TEXTE EXTRAIT
# CHANGEMENT DES ICONES DU DOCK



## Floflo's mac (19 Février 2010)

Bonjour à tous,

Je suis vraiment une sous-douée de l'informatique et je pensais qu'en passant sous mac mes problèmes seraient résolus mais en fait ils ne le sont qu'à moitié...

Je souhaite changer mes icones du dock. J'ai donc -en tant que sous douée- lue tous les forums, je suis allée sur le site de mac pour trouver les sites officiels des icones; je les ai télécharger sans problème mais, je n'arrive pas à changer toutes mes applications...
Je n'ai pour le moment pu changer seulement iPhoto, Picasa, aMSN et le fichier document...

J'ai vraiment tout essayé -à mon niveau- c.a.d. que j'ai essayé de déverouiller mes applications -pour certaines c'est comme ça que j'ai pu changer l'icone-, j'ai essayé de changer le format... mais rien y fait.

Pour voir si je fais bien la manip -ça a marché 4 fois- voila ce que je fais:

j'ouvre l'application avec commande+i ensuite j'ouvre l'icone de remplacement, je fais pomme+c sur le nouvel icone puis pomme+v sur l'ancien icone et la l'horrible petit bruit (bbrrup) qui m'indique que la manipulation n'a pas marché alors j'appuie sur le verrou en bas a droite, je rentre mon mot de passe et je recommence pomme+c/pomme+v mais cela ne marche pas tout le temps...

VOS TÂCHES
1. D'après le fil sur les icônes du Dock, quelles icônes ont pu être changées pour le moment ?
2. Poursuivez le fil de discussion sur les icônes du Dock à partir de sa dernière phrase.
Ce matériel n'a aucun lien avec le texte sur les icônes du Dock.

MATÉRIEL RECUEILLI
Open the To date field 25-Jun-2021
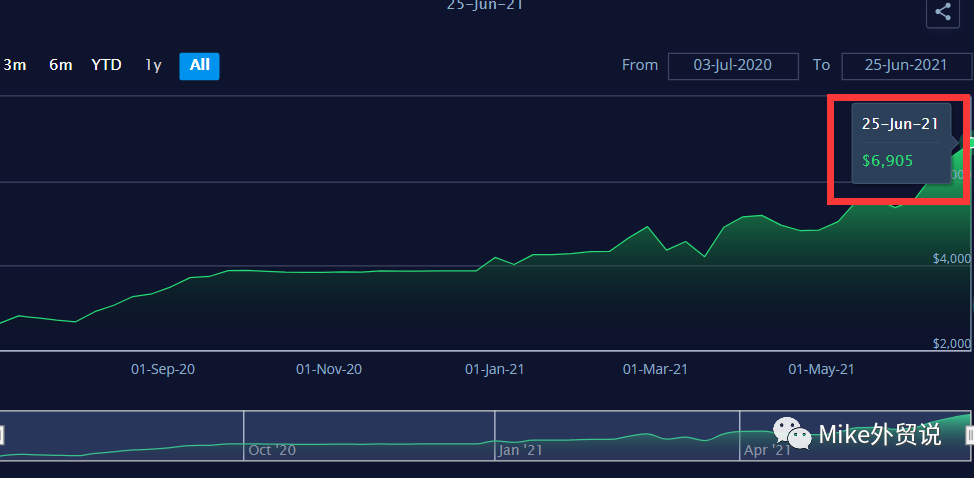The image size is (974, 478). (906, 66)

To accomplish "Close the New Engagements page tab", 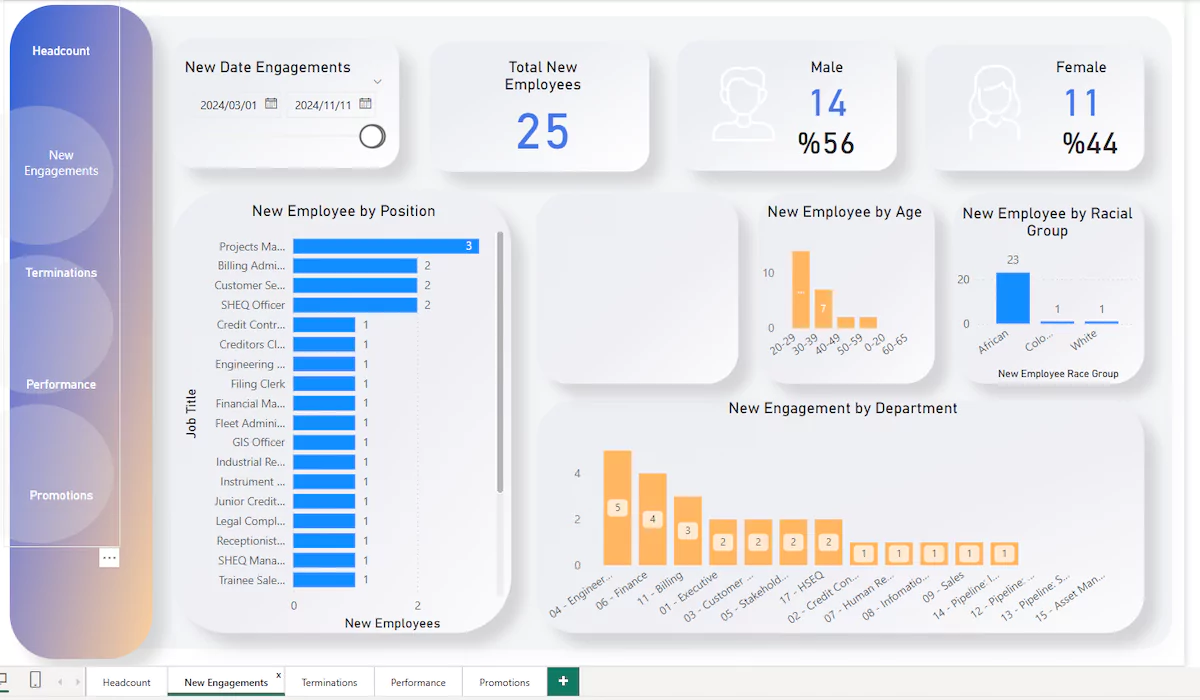I will 278,676.
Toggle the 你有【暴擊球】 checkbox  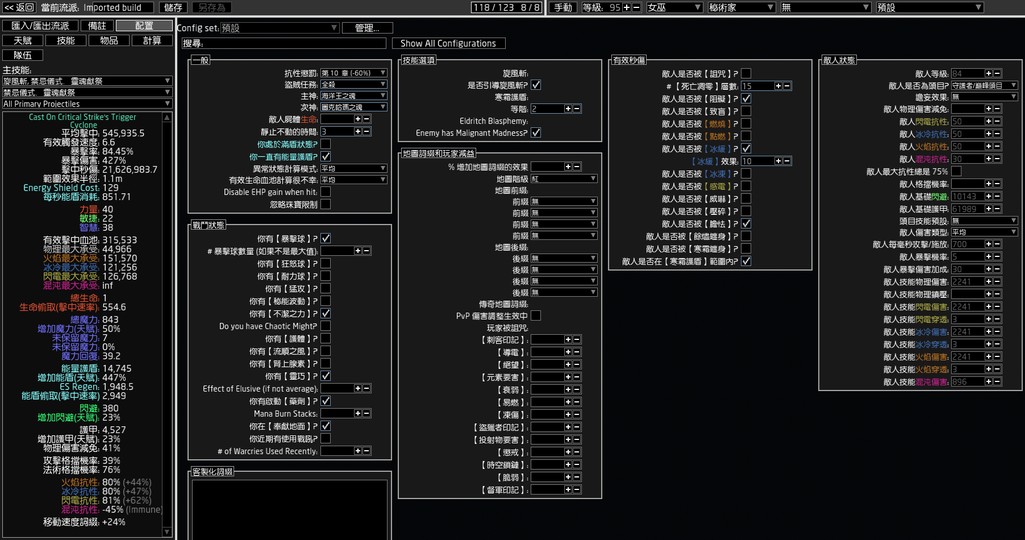click(x=326, y=238)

CORRIGÉ DE L'EXERCICE
1. Celles d'iPhoto, de Picasa, d'aMSN et du fichier document.

2.
S'il vous plait, pouvez vous m'aider????

Merci mille fois d'avance


----------



## boddy (19 Février 2010)

Bonjour,

Tu n'es pas dans le bon forum. Tu aurais dû poser ta question dans le Forum Customisation qui lui-même se trouve tout en haut du  Forum Max OS X?

Tu peux aussi faire une Recherche dans ce Forum, tu verras que plusieurs app. existent pour réaliser ce que tu veux.


----------



## Floflo's mac (19 Février 2010)

Merci... comme quoi ma nullité en informatique atteint tous les niveaux...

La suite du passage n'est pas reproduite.